ZERO HORA 27 de julho de 2014 | N° 17872


FLÁVIO TAVARES*




O dia 27 de cada mês devia ser consagrado à memória e reservado para lembrar aquele 27 de janeiro de 2013, em que o desleixo, a irresponsabilidade e a ânsia de lucro mataram 242 pessoas no incêndio da boate Kiss, em Santa Maria. Um ano e meio depois, a matança tende a cair no esquecimento, a lerda burocracia reduz a tragédia a despachos ou pareceres. Incisos de leis e ardis processuais viram estratagemas para que o horror se dilua no tempo e tudo pareça um acidente ao acaso. A sanha da desídia já não conta, e tudo se faz para ocultar implicados e responsáveis.

Usa-se o tempo para fazer esquecer e simular que não houve tragédia. A irresponsabilidade busca tapar a realidade, algo usual entre nós. Dói a “naturalidade” com que todos se dizem alheios à matança, como se a tragédia despencasse das nuvens, tal qual a chuva. No setor privado ou público, ninguém reconhece sequer um equívoco.

Caminhamos para o desfecho absurdo e mesquinho de que os únicos culpados são as vítimas??

A pergunta tem ainda mais força no trágico mês de julho. Não me refiro ao futebol, mas ao 17 de julho de 2007, com 199 mortos no acidente, no aeroporto de São Paulo, do avião da TAM que saíra de Porto Alegre. Tudo continua impune. A aeronave não estava em condições de voar, mas inventaram que os pilotos “usaram mal” os controles de aterrissagem na pista encharcada e sem as “ranhuras” que ajudariam a travar na chuva. A TAM mudou o número do voo, de 3054 para 3046, e “apagou” a tragédia...

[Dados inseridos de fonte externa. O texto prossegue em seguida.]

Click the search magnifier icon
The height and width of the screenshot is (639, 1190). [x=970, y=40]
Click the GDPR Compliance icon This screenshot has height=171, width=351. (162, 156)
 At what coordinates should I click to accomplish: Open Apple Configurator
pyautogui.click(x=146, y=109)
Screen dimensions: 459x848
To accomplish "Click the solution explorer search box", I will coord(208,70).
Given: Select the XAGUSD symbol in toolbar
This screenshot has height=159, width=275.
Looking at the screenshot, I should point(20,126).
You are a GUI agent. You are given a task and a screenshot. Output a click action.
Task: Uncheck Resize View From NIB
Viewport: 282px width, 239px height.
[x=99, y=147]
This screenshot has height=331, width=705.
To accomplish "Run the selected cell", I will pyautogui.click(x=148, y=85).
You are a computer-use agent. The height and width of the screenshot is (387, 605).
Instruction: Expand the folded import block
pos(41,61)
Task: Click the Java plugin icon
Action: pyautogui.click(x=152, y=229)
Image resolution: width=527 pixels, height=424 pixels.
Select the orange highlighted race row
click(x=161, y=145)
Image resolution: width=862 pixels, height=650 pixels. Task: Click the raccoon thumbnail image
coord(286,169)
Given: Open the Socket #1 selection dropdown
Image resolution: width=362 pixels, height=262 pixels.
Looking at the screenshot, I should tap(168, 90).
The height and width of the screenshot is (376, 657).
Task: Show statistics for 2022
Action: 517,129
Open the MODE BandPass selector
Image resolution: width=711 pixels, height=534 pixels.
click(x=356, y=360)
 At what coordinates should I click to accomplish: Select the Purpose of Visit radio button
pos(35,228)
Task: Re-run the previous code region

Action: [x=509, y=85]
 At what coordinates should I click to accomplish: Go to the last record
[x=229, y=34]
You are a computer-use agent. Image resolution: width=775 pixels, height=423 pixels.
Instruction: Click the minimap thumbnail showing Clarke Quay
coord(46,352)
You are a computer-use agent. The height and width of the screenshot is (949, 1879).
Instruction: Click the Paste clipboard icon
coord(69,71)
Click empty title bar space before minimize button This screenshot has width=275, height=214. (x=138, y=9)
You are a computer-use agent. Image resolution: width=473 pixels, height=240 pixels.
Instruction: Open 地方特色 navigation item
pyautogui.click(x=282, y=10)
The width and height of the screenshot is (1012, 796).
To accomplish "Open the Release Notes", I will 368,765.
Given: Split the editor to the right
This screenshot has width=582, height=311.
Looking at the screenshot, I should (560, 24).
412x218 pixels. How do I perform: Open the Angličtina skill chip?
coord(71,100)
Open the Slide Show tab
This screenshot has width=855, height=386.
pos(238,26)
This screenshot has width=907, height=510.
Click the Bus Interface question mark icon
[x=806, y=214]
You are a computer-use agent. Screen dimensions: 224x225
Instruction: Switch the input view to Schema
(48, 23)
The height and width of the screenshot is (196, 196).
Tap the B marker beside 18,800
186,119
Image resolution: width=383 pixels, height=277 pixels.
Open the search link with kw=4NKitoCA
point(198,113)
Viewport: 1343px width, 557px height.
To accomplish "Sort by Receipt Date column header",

Perdoai-me, mas também julho de 2014 tem sido triste. Perdemos Ariano Suassuna, que levou ao teatro as histórias do povo brasileiro em irônica poesia. Também, o magnífico João Ubaldo Ribeiro. E ainda Ivan Junqueira, poeta da alma profunda, amigo e companheiro de caminhada na praia em Búzios. Antes deles, Plínio de Arruda Sampaio. Não o cito pela amizade que nos uniu desde quando ele era dirigente nacional da Juventude Católica, mas pela coerência pessoal. Foi um dos fundadores e ideólogos do PT, e deixou o partido aos primeiros sinais de corrupção interna, já com Lula presidente todo-poderoso. Em 2010, Plínio foi candidato a presidente pelo Psol.

Seu feito marcante ocorreu aos 29 anos, quando governou, de fato, o Estado de São Paulo, ao dirigir o Plano de Ação do governador Carvalho Pinto. Deputado federal, teve o mandato “cassado” após o golpe de 1964. Exilou-se no Chile e lá organizou a reforma agrária no governo democrata-cristão do presidente Eduardo Frei. Católico, uniu sua profunda religiosidade a uma visão socialista com raízes na realidade brasileira.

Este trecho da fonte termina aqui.